[Saved entries]

——

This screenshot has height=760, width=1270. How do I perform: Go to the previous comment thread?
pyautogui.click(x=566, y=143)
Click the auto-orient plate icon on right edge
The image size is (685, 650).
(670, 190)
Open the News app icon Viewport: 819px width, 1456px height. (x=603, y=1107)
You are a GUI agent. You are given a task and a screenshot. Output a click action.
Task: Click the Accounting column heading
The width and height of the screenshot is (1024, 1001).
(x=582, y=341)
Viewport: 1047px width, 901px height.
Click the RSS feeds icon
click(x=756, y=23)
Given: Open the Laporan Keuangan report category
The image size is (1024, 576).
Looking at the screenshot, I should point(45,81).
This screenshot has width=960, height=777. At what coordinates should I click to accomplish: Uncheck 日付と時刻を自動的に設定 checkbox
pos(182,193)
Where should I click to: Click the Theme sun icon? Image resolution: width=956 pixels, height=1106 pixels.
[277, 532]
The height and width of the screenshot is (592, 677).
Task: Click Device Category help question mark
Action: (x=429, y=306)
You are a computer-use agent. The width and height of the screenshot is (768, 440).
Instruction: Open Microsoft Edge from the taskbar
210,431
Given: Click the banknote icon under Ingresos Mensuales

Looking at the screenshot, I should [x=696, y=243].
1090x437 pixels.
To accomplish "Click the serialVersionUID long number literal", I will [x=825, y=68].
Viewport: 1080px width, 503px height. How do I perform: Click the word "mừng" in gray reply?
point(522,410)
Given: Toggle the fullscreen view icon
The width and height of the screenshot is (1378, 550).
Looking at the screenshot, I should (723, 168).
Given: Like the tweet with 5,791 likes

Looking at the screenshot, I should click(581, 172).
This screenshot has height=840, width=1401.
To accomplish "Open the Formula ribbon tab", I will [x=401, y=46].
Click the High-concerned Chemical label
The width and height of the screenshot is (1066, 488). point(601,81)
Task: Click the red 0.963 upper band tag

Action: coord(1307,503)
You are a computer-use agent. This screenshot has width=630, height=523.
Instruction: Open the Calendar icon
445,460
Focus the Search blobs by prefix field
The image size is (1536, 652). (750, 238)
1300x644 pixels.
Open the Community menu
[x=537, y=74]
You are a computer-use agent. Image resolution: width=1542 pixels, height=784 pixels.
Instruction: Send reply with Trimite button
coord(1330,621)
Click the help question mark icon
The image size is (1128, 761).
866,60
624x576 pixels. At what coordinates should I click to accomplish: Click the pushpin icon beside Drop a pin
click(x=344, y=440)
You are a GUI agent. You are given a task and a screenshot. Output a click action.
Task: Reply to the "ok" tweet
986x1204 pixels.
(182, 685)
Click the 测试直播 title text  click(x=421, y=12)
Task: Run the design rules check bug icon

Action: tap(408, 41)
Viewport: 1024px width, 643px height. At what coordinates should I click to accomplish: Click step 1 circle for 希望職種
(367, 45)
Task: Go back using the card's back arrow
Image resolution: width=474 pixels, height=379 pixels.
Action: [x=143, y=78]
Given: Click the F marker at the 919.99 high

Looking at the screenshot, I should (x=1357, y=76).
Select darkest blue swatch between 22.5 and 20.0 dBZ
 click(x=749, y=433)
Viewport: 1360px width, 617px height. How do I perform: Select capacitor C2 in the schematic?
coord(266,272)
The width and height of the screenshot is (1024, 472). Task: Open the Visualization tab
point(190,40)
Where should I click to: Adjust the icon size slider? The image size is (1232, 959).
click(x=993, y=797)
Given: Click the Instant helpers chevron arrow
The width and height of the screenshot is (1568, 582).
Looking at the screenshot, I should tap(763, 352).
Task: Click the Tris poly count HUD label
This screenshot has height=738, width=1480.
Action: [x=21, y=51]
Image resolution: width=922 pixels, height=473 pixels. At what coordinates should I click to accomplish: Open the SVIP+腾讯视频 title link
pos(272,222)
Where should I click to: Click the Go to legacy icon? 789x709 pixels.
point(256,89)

——

- _Exercise prompt_
Once you find the string "computer" in a line of the records, copy that line.

- _Response to this task_
You are a computer-use agent. The width and height of the screenshot is (768, 440).
You are a computer-use agent. This screenshot has width=630, height=523.
You are a computer-use agent. Image resolution: width=1542 pixels, height=784 pixels.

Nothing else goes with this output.